How to run lambda function on a schedule in my localhost? - amazon-web-services

I have a task that need to be scheduled on aws lambda function. I wrote a SAM template as below and I see it works when deploying on aws environment (my function get triggered intervally).
But we want to do testing on dev environment first before deploying. I use sam local start-api [OPTIONS] to deploy our functions to dev environment. But the problem is that, every functions configured as rest API work, but the schedule task not. I'm not sure is it possible on local/dev environment or not. If not, please suggest a solution (is it possible?). Thank you
This is template:
aRestApi:
...
...
sendMonthlyReport:
Type: AWS::Serverless::Function
Properties:
Handler: src.monthlyReport
Runtime: nodejs16.x
Events:
ScheduledEvent:
Type: Schedule
Properties:
Schedule: "cron(* * * * *)"

If you search for local testing before deployment of lambda functions you will probably be fed this resource by the quote-unquote "google": https://docs.aws.amazon.com/serverless-application-model/latest/developerguide/serverless-sam-cli-using-debugging.html
However, there are other ways to do it.
I personally use the public docker image from aws.
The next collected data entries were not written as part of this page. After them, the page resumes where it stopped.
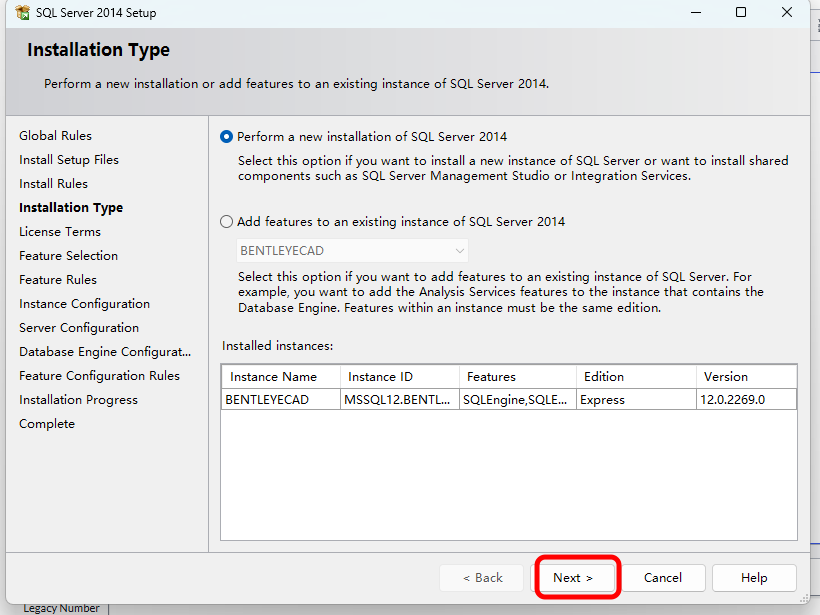Select License Terms step in sidebar
This screenshot has width=820, height=615.
click(x=60, y=232)
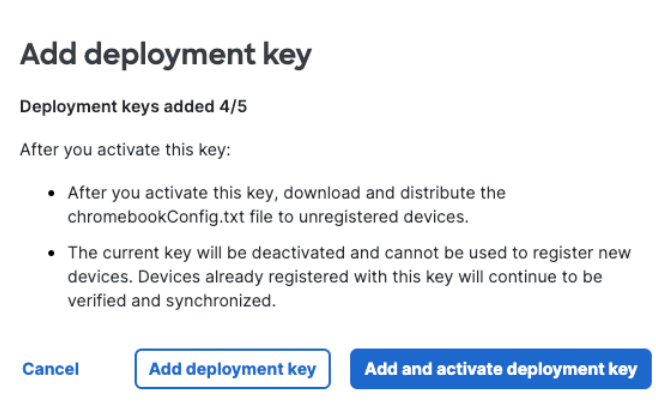656x414 pixels.
Task: Click the Cancel link
Action: (x=51, y=369)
Here is an example of the docker image created for a specific use case of mine.
FROM public.ecr.aws/lambda/python:3.8
RUN yum -y install tar gzip zlib freetype-devel \
gcc \
ghostscript \
lcms2-devel \
libffi-devel \
libimagequant-devel \
.
enter code here
enter code here
and some more dependencies ....
&& yum clean all
COPY requirements.txt ./
RUN python3.8 -m pip install -r requirements.txt
# Replace Pillow with Pillow-SIMD to take advantage of AVX2
RUN pip uninstall -y pillow && CC="cc -mavx2" pip install -U --force-reinstall pillow-simd
COPY <handler>.py ./<handler>.py
# Set the CMD to your handler
ENTRYPOINT [ "python3.8","app5.py" ]
In your case, follow instructions for node and run the docker image locally. If it works, you can then continue with aws lambda creation/update.
I see that you also have a cron job, why not use the cron job to invoke this lambda function separately and not define it in you SAML?
There are a number of ways you can invoke a lambda function based on event.
For example to invoke using cli: (For aws-cliv2)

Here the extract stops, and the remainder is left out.